From: Philippe Verdy (email@example.com)
Date: Thu Dec 09 2004 - 10:04:13 CST
From: "Antoine Leca" <Antoine10646@leca-marti.org>
> Err, not really. MS-DOS *need to know* the encoding to use, a bit like a
> *nix application that displays filenames need to know the encoding to use
> the correct set of glyphs (but constrainst are much more heavy.) Also
> Windows NT Unicode applications know it, because it can't be changed :-).
> But when it comes to other Windows applications (still the more common)
> happen to operate in 'Ansi' mode, they are subject to the hazard of
> translations. Even if Windows 'knows' the encoding used for the filesystem
> (as when it uses NTFS or Joliet, or VFAT on NT kernels; in the other cases
> it does not even know it, much like with *nix kernels), the only usable
> is the _intersection_ of the set used to write and the set used to read;
> that is, usually, it is restricted to US ASCII, very much like the usable
> set in *nix cases...
True, but this applies to FAT-only filesystems, which happen to store
filenames with a "OEM" charset which is not stored explicitly on the volume.
This is a known caveat even for Unix, when you look at the tricky details of
the support of Windows file sharing through Samba, when the client requests
a file with a "short" 8.3 name, that a partition used by Windows is supposed
In fact, this nightmare comes from the support in Windows of the
compatibility with legacy DOS applications which don't know the details and
don't use the Win32 APIs with Unicode support. Note that DOS applications
use a "OEM" charset which is part of the user settings, not part of the
system settings (see the effects of the command CHCP in a DOS command
FAT32 and NTFS help reconciliate these incompatible charsets because these
filesystems also store a "LFN" (Long File Name) for the same files (in that
case the short name, encoded in some ambiguous OEM charset, is just an
alias, acting exactly like a hard link on Unix created in the same directory
that references the same file). "LFN" names are UTF-16 encoded and support
mostly the same names as in NTFS volumes.
However, on FAT32 volumes, the short names are mandatory, unlike on NTFS
volumes where they can be created "on the fly" by the filesystem driver,
according to the current user settings for the selected OEM charset, without
storing them explicitly on the volume.
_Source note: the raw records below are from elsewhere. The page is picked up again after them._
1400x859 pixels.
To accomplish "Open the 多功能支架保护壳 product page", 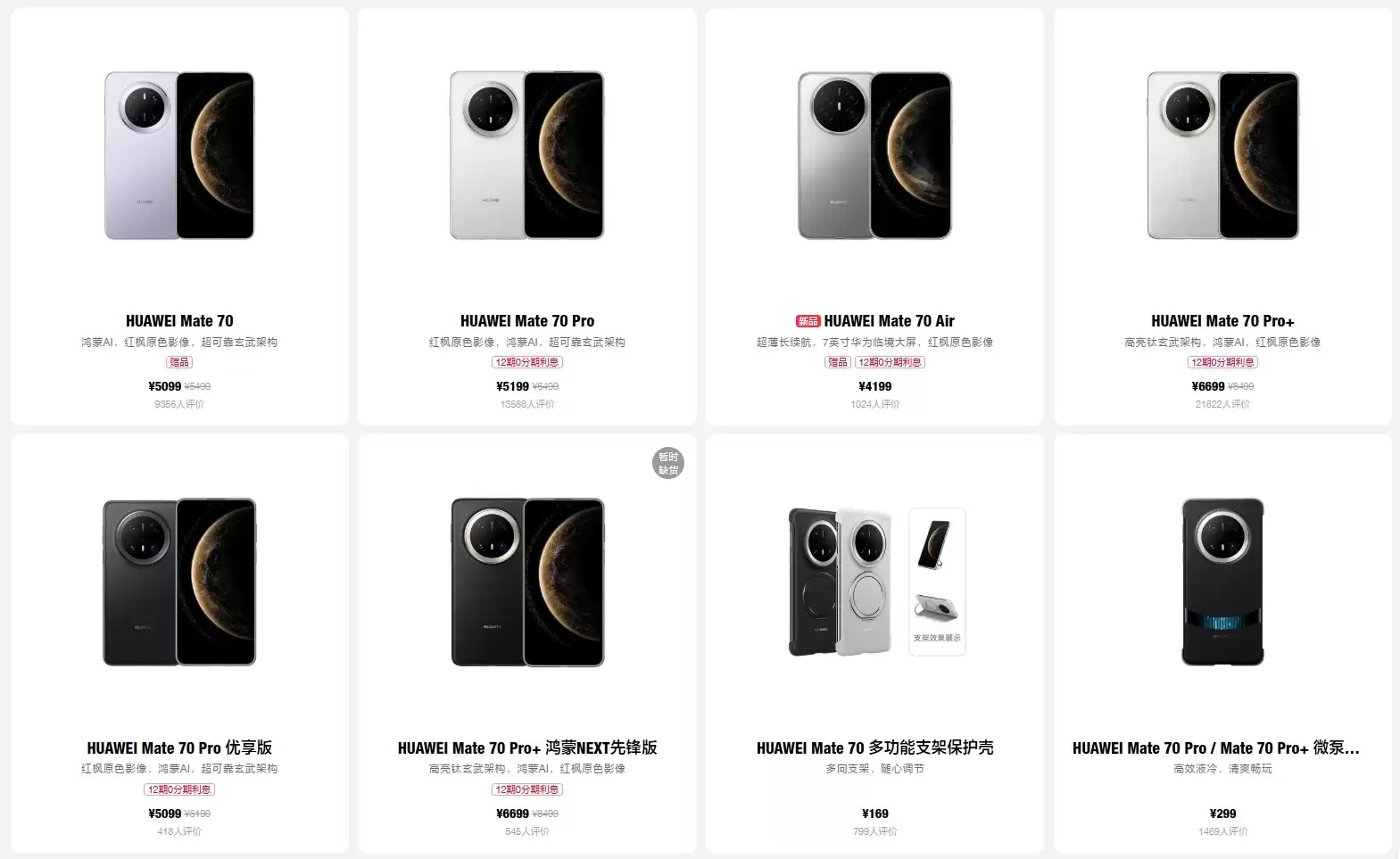I will (x=875, y=747).
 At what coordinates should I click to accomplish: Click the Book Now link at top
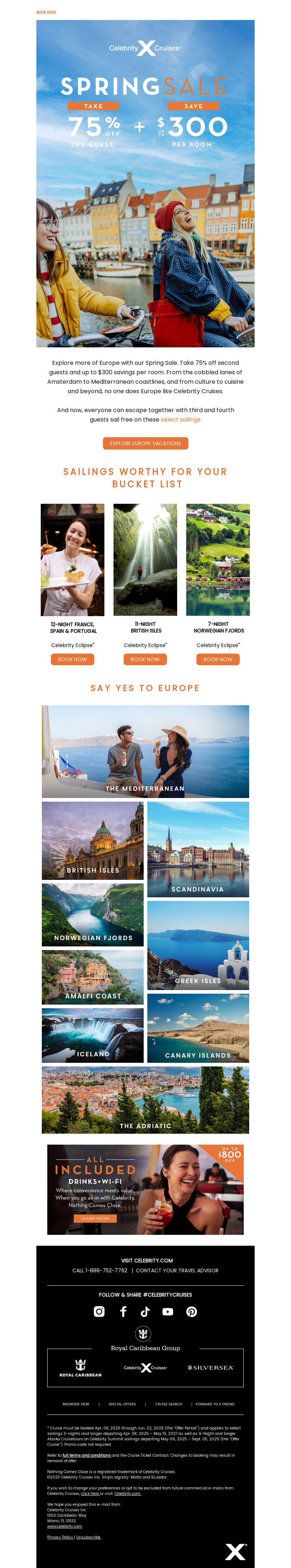pyautogui.click(x=46, y=12)
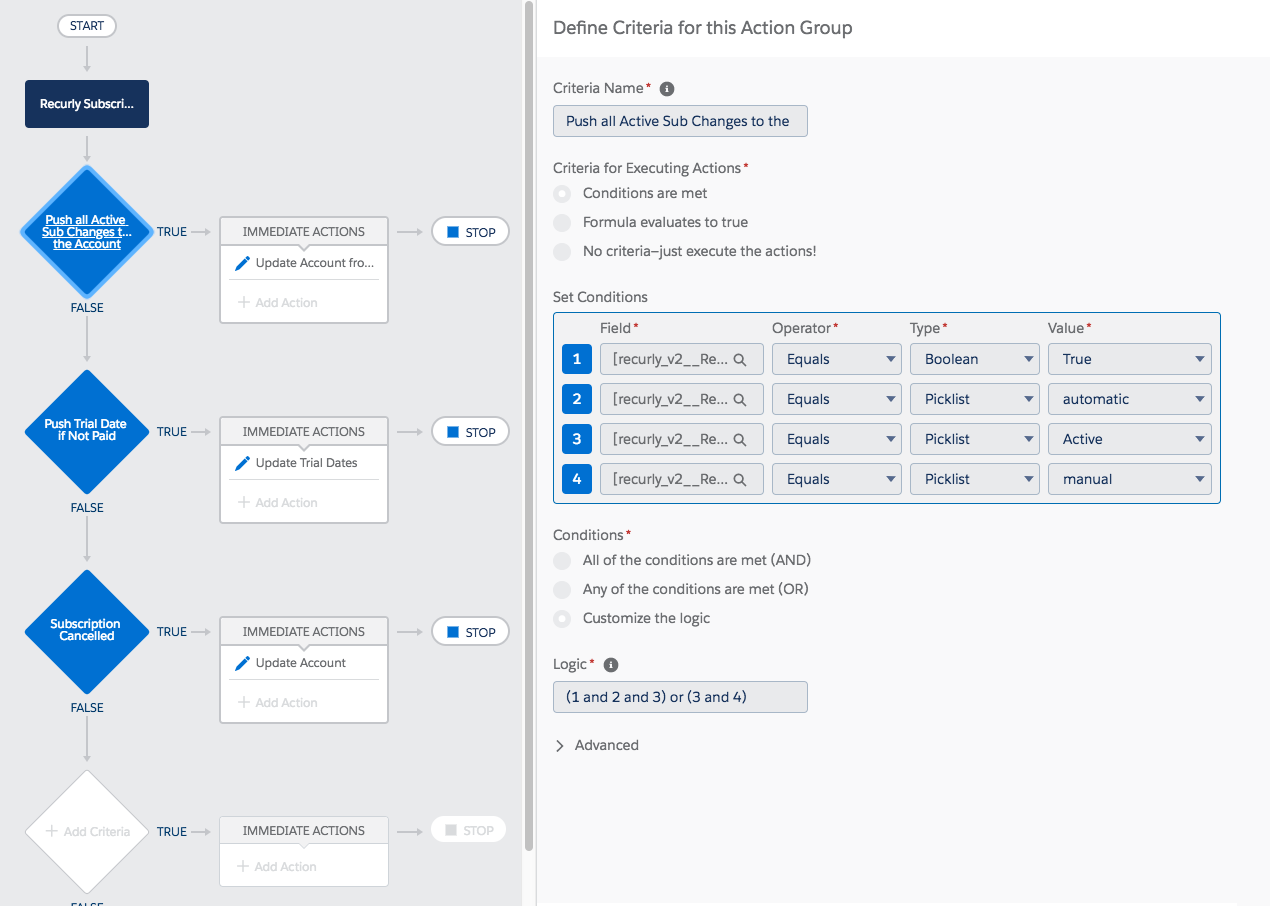1270x906 pixels.
Task: Click the search icon in condition 4 field
Action: coord(740,479)
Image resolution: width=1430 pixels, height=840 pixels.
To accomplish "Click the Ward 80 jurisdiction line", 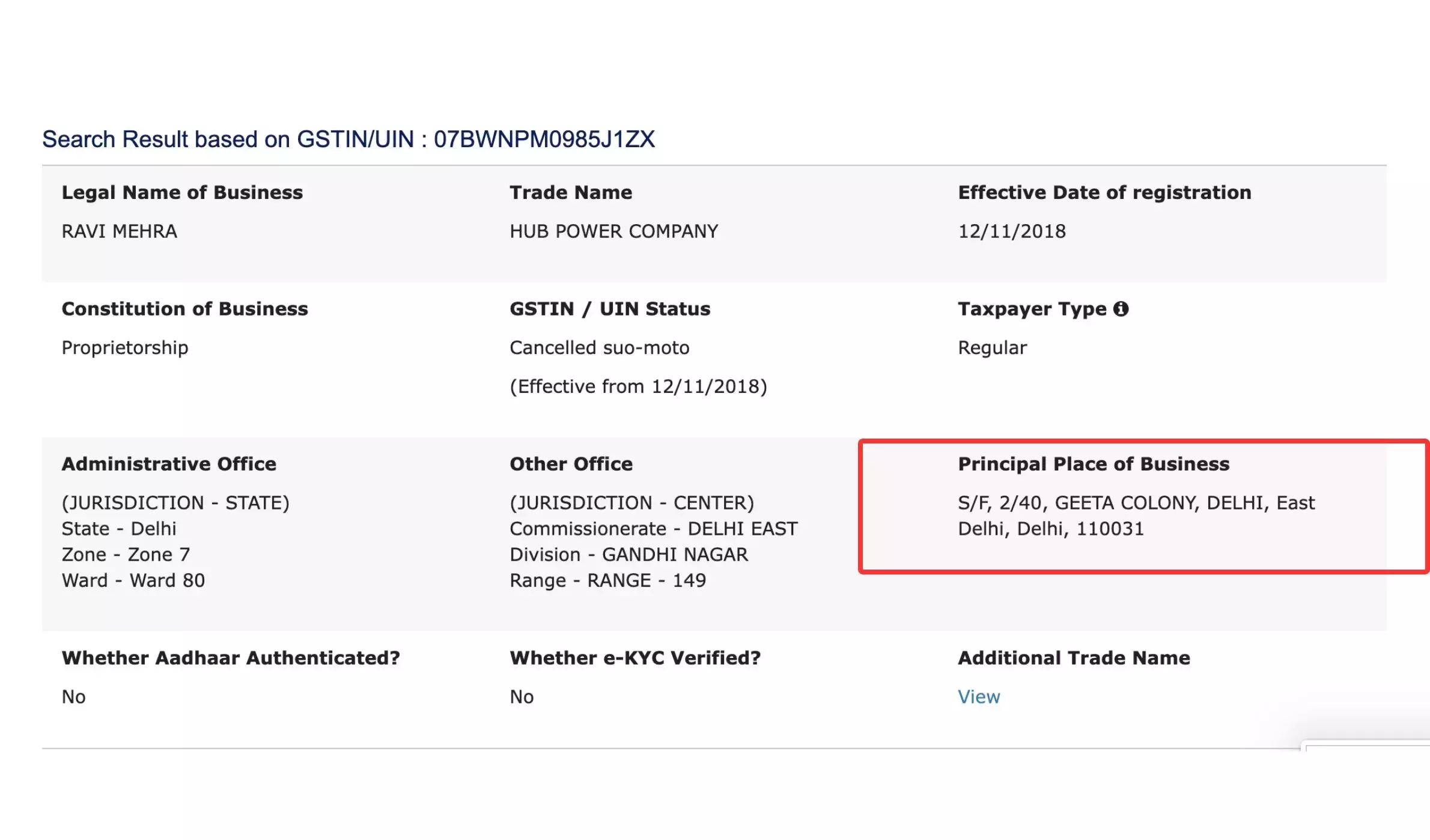I will coord(133,580).
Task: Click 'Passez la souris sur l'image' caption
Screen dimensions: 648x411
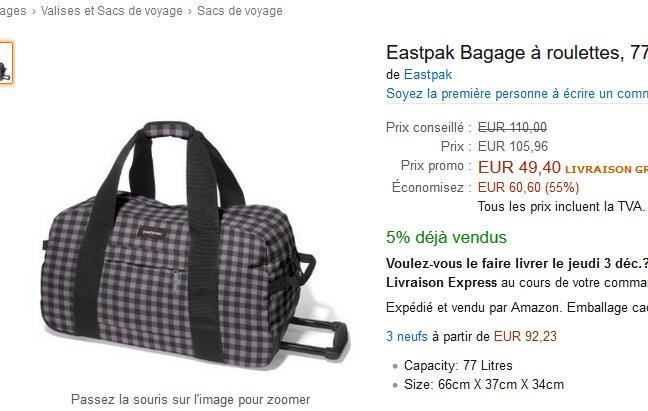Action: (x=191, y=400)
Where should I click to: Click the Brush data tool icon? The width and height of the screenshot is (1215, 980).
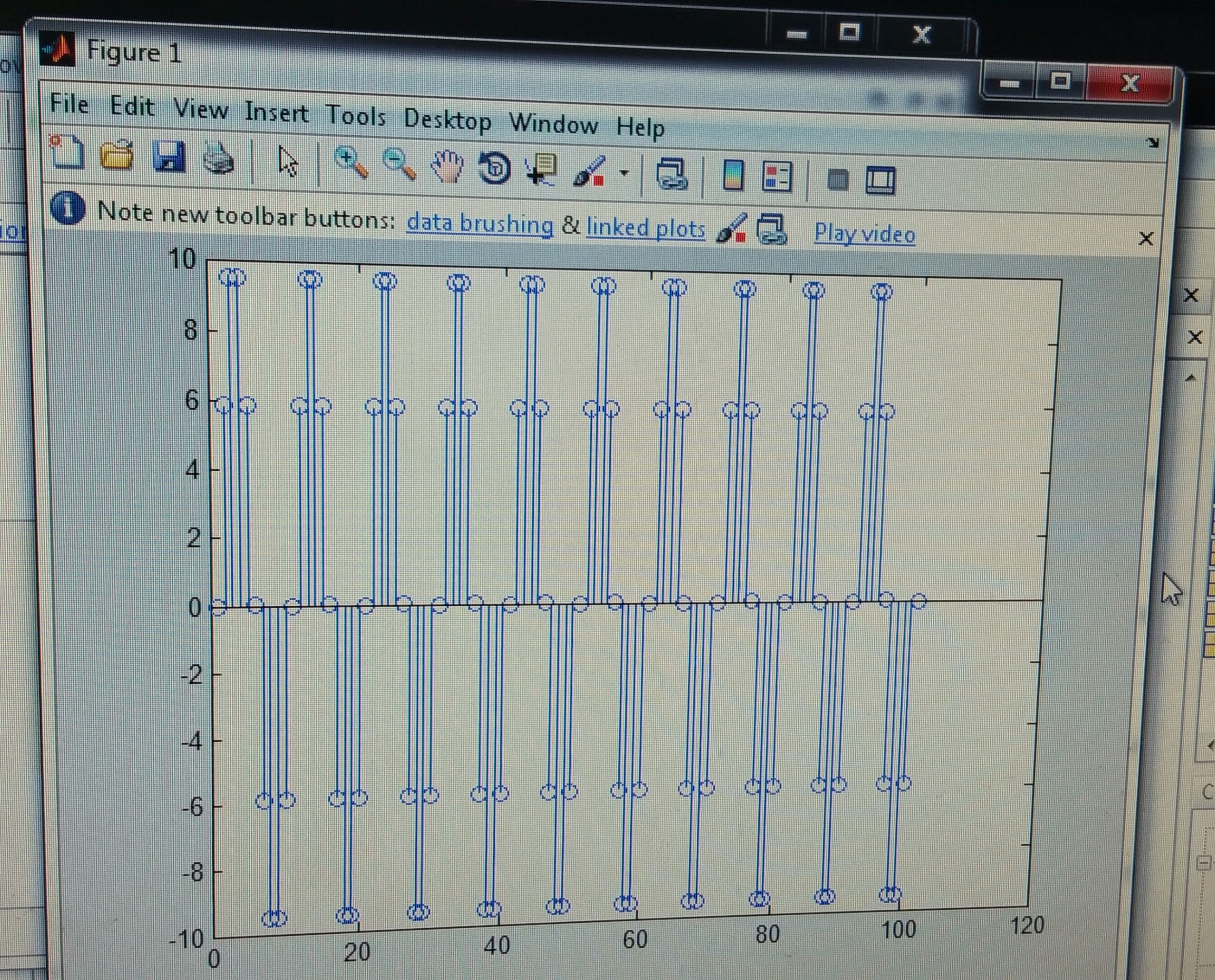tap(589, 172)
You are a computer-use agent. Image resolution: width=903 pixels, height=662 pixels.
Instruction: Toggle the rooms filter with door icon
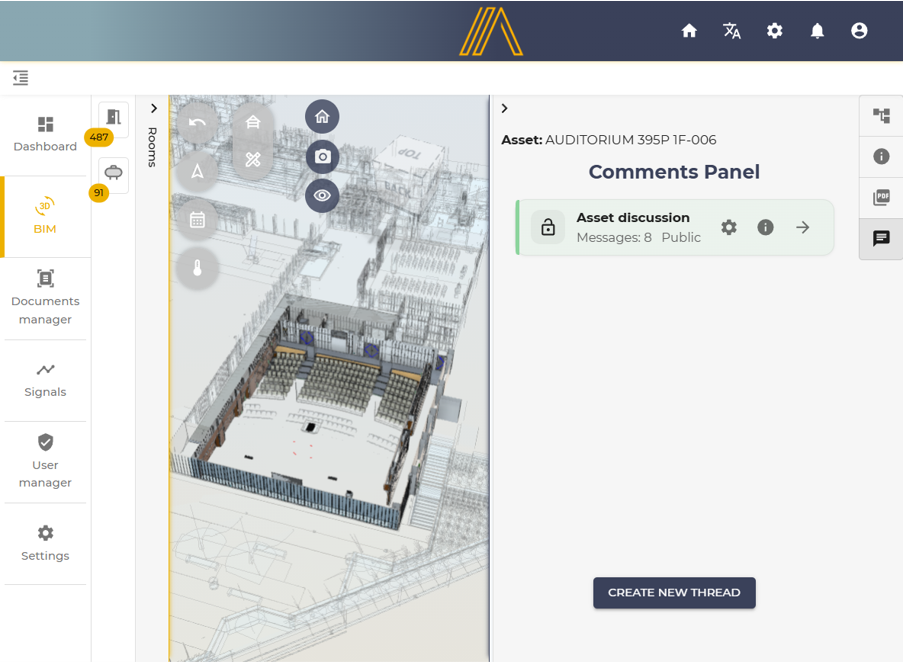[x=113, y=118]
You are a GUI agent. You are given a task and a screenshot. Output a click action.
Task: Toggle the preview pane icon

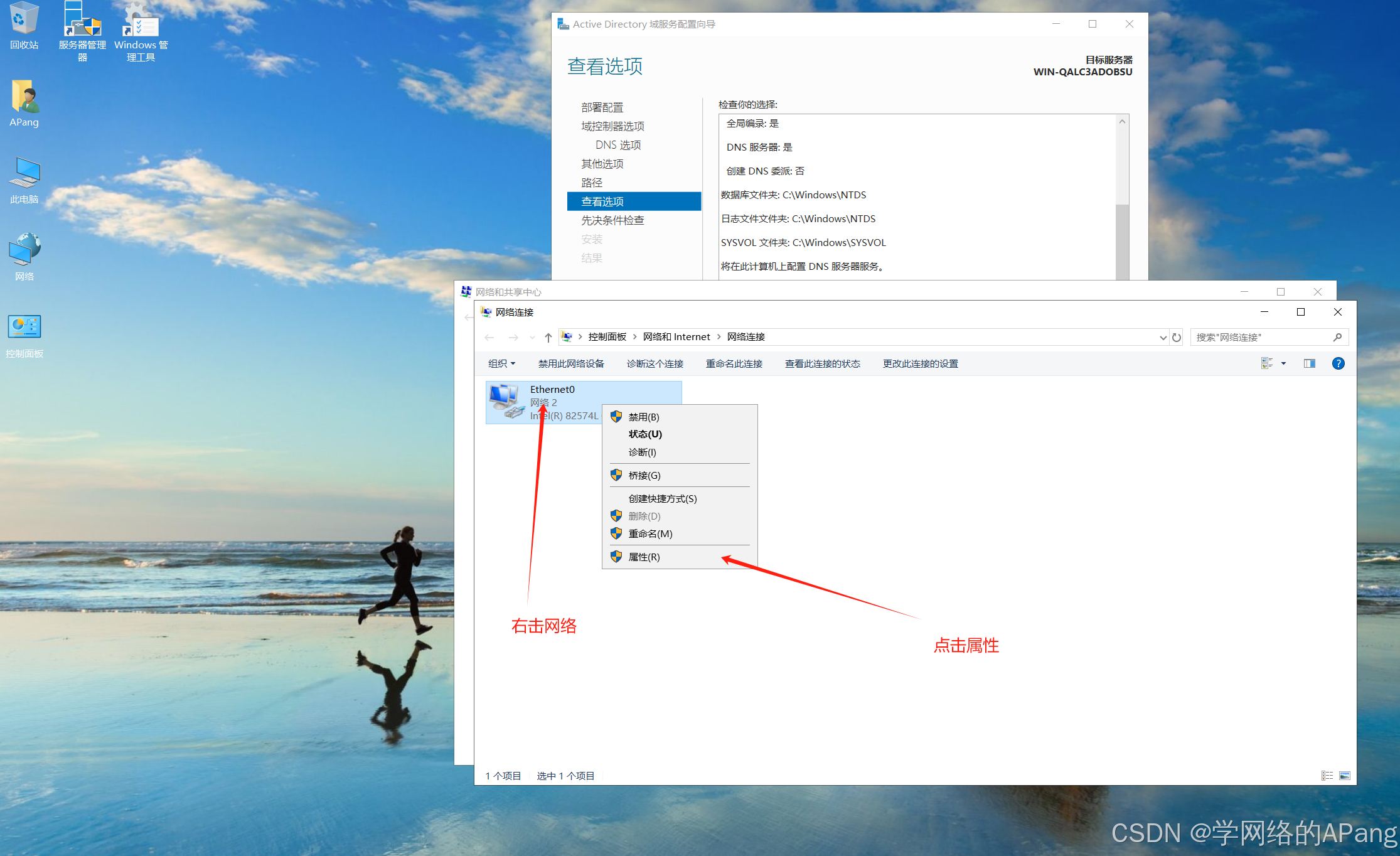(x=1309, y=363)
Windows contains, in CHKDSK, a way to
verify that short names of FAT32 filesystems are properly encoded with a
coherent OEM charset, using the UTF-16 encoded LFN names as a reference. If
needed, corrections for the OEM charset can be applied...
This nightmare of incompatible OEM charsets do happen on Windows 98/98SE/ME,
when the "autoexec.bat" file that defines the current user profile is not
executing as it should the proper "CHCP" command, or when this autoexec.bat
file has been modified or erased: in that case, the default OEM charset
(codepage 437) is used, and short filenames are incorrectly encoded.
Another complexity is that Win32 applications, that use a fixed (not
user-settable) "ANSI" charset, and that don't use the Unicode API depend on
the conversion from the ANSI charset to the current OEM charset. But if a
file is handled through some directory shares via multiple hosts, that have
distinct ANSI charsets (i.e. Windows hosts running different localization of
Windows, such as a US installation and a French version in the same LAN),
the charsets viewed by these hosts will create incompatible encodings on the
same shared volume.
So the only "stable" subset for short names, that is not affected by OS
localization or user settings is the intersection of all possible ANSI and
OEM charsets that can be set in all versions of Windows! No need to say,
this designates only the printable ASCII charset for short 8.3 names. Long
filenames are not affected by this problem.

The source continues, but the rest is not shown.